Only recently did I do a bit of research on the net based upon the lettering on the car. The owners of the car, Guy and his brother Joe owned a very successful oil drilling firm in Midland, Texas. They had this car built in 1953 and raced it at Bonneville that year. It ran an incredible 203.105 mph (328 kph).
What made this thing so fast? The whole package. The wheels are the first tipoff-Haliband magnesium Indy-type wheels (and brakes) with pin drive knock-offs. Under the hood is a Ray Brown-built 353 cu in Chrysler hemi with Hilborn fuel injection. The chrome moly chassis was sprung with Kurtis torsion bars (another Indy trademark). The mechanicals were enveloped in a beautiful Victress fiberglass body.

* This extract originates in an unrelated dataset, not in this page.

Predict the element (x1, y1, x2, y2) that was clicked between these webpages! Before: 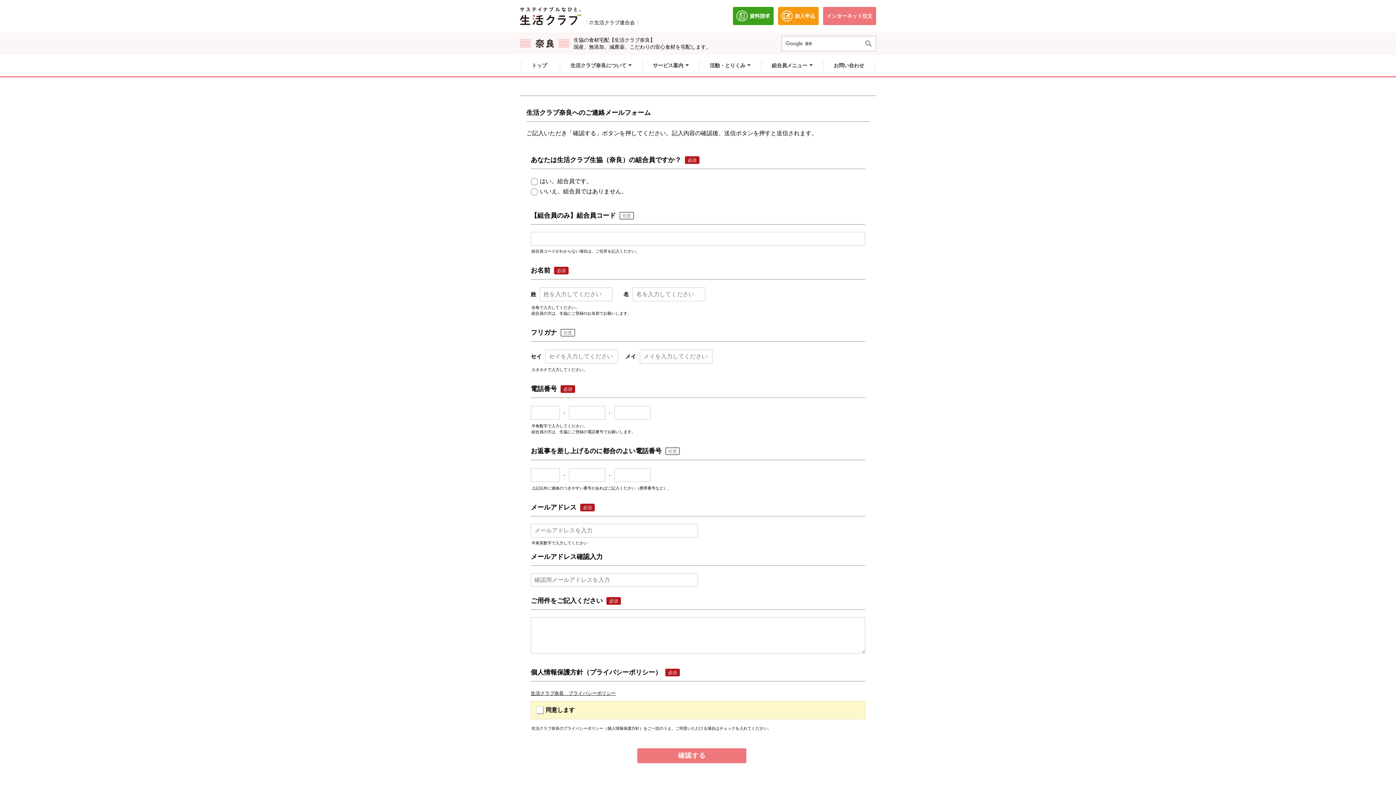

But here’s the kicker. Guy Maybee originally built the car for a Texas chicken farmer named Carroll Shelby. Shelby’s growing acclaim led the Maybee brothers to realize that the Guy Maybee Drilling Co. Special wasn’t up to the talents of the chicken farmer, so they bought him an Aston Martin to race in Europe. In 1959, along with Ray Salvadori, Shelby won the 24 hrs of LeMans driving for the factory Aston Martin team.
The Maybee Spl was rescued and restored by Jim and Lea Ann Robinson and brought to Bonneville to be displayed on the 50th anniversary of its 1953 run.